用DBMS_FGA包管理,可以一定一些策略,审计事件触发程序执行。
数据库审计并没有记录操作语句,使用FGA审计可以捕获执行了什么SQL语句。
和基于值的审计不同,FGA审计不使用触发器,它的开销和数据库审计开销差不多,对系统性能影响较小。
FGA审计自动关注语句级别,一条SELECT语句查询上千条记录,只有1条审计记录。
FGA策略
定义审计标准和审计活动。使用DBMS_FGA.ADD_POLICY创建。
审计条件中包含department_id=10的select语句。
dbms_fga.add_policy (
object_schema => 'hr',
object_name => 'employees',
policy_name => 'audit_emps_salary',
audit_condition=> 'department_id=10',
audit_column => 'salary',
handler_schema => 'secure',
handler_module => 'log_emps_salary',
enable => TRUE,
statement_types=> 'select' );
audit_column字段定义只有当SELECT语句中会访问到包含该字段的行时才审计,如果忽略该设置,只有当department_id=10条件时才审计。
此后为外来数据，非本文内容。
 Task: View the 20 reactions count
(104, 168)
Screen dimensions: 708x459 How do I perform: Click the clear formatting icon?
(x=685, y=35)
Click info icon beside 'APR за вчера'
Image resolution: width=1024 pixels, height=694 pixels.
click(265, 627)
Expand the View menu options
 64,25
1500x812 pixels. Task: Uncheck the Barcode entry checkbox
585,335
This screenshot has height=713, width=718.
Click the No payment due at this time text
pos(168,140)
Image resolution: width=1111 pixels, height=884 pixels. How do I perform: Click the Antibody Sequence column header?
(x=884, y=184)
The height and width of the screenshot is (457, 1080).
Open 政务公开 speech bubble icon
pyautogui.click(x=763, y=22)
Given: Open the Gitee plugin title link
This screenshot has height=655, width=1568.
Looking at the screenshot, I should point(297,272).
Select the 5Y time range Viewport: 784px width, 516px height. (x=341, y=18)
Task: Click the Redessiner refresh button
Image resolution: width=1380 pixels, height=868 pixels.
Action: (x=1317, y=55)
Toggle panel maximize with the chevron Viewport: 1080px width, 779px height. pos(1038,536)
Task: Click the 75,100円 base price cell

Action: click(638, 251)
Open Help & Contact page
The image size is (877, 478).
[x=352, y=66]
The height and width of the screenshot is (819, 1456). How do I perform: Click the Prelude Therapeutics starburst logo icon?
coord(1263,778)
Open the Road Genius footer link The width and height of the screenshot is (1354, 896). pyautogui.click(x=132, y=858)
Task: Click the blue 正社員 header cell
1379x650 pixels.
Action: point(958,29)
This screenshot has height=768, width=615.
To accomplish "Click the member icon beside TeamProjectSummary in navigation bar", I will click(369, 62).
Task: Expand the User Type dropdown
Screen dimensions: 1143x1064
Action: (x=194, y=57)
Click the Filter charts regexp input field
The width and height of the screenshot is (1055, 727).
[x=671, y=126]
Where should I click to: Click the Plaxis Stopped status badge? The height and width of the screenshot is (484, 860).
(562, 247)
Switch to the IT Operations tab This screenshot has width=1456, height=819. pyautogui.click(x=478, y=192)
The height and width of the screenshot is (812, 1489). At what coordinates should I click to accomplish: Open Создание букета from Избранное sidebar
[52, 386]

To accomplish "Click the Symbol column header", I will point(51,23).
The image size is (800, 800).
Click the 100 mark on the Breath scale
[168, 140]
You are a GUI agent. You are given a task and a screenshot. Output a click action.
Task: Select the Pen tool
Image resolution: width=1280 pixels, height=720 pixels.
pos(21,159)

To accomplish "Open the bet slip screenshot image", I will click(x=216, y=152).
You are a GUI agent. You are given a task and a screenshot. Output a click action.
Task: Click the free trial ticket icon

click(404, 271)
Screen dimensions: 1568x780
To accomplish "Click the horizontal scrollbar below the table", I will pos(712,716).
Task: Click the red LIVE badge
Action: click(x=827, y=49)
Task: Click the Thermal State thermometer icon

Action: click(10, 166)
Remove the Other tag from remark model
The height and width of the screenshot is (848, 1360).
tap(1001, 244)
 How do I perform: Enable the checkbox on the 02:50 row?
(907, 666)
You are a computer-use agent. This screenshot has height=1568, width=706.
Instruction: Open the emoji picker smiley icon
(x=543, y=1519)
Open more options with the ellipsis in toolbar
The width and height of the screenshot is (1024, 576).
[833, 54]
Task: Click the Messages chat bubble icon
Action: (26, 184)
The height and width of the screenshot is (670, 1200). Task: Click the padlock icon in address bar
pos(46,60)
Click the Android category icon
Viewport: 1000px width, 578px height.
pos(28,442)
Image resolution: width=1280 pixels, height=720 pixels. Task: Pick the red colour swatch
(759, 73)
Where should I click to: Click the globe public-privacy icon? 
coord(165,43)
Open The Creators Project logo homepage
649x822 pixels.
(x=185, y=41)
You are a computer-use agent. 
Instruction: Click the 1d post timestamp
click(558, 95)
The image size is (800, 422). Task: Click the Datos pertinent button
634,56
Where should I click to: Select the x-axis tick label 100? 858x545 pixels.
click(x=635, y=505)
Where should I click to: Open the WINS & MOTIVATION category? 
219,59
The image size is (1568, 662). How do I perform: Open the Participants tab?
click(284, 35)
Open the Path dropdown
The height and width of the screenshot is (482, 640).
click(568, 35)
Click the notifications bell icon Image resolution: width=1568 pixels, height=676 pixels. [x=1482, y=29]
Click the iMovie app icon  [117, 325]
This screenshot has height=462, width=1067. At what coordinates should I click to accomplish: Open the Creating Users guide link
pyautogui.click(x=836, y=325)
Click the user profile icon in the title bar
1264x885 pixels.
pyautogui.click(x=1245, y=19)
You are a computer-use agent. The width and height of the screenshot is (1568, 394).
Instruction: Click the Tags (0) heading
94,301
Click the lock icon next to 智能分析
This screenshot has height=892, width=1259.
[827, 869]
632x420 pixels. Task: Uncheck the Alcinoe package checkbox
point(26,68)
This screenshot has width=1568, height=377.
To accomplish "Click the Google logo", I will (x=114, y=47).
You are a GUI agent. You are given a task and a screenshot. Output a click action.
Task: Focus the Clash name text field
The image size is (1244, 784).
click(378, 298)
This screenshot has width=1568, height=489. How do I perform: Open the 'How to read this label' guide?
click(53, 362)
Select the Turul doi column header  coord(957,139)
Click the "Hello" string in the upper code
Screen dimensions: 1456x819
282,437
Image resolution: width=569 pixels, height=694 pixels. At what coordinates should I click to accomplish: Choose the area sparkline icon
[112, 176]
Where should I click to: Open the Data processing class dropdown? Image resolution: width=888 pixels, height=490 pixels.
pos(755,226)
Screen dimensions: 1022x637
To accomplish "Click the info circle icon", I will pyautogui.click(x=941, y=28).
audit_condition和audit_column都设置时,当select语句访问了条件为audit_condition的设置,包含audit_column字段时才会审计。
例如:
以下2条语句都会审计:
SELECT count(*)
FROM hr.employees
WHERE department_id = 10
AND salary > v_salary;
SELECT salary
FROM hr.employees;
以下这条语句不审计,但如果没有设置audit_column,该语句会审计。
SELECT last_name
FROM hr.employees
WHERE department_id = 10;
handler设置审计事件发生时执行的程序,secure.log_emps_salary。
需要先建立好secure.log_emps_salary过程
该过程例子如:
create or replace procedure secure.log_emps_salary (schema_name varchar2,table_name varchar2, policy varchar2)
is
begin
执行内容
end;
/
这里需要注意的是,如果在执行内容中进行insert记录到其它表类似这样的操作,最后不要加commit,这样会导致ORA-600 [4412]错误,这是由于Bug号:6407682引起的。
*在10.2.0.4中修复
FGA审计的相关数据字典视图:
DBA_FGA_AUDIT_TRAIL 记录所有的审计事件,FGA审计主要检查该表。
ALL_AUDIT_POLICIES 当前用户可以访问的所有对象的FGA审计策略
DBA_AUDIT_POLICIES 数据库的FGA审计策略
USER_AUDIT_POLICIES 当前用户对象的FGA审计策略
DBMS_FGA的包包含以下子过程:
ADD_POLICY 创建一个新的策略
DROP_POLICY 删除一个策略
ENABLE_POLICY 激活一个策略
DISABLE_POLICY 禁用一个策略
后3个子过程内只包含object_schema,object_name,policy_name三个参数。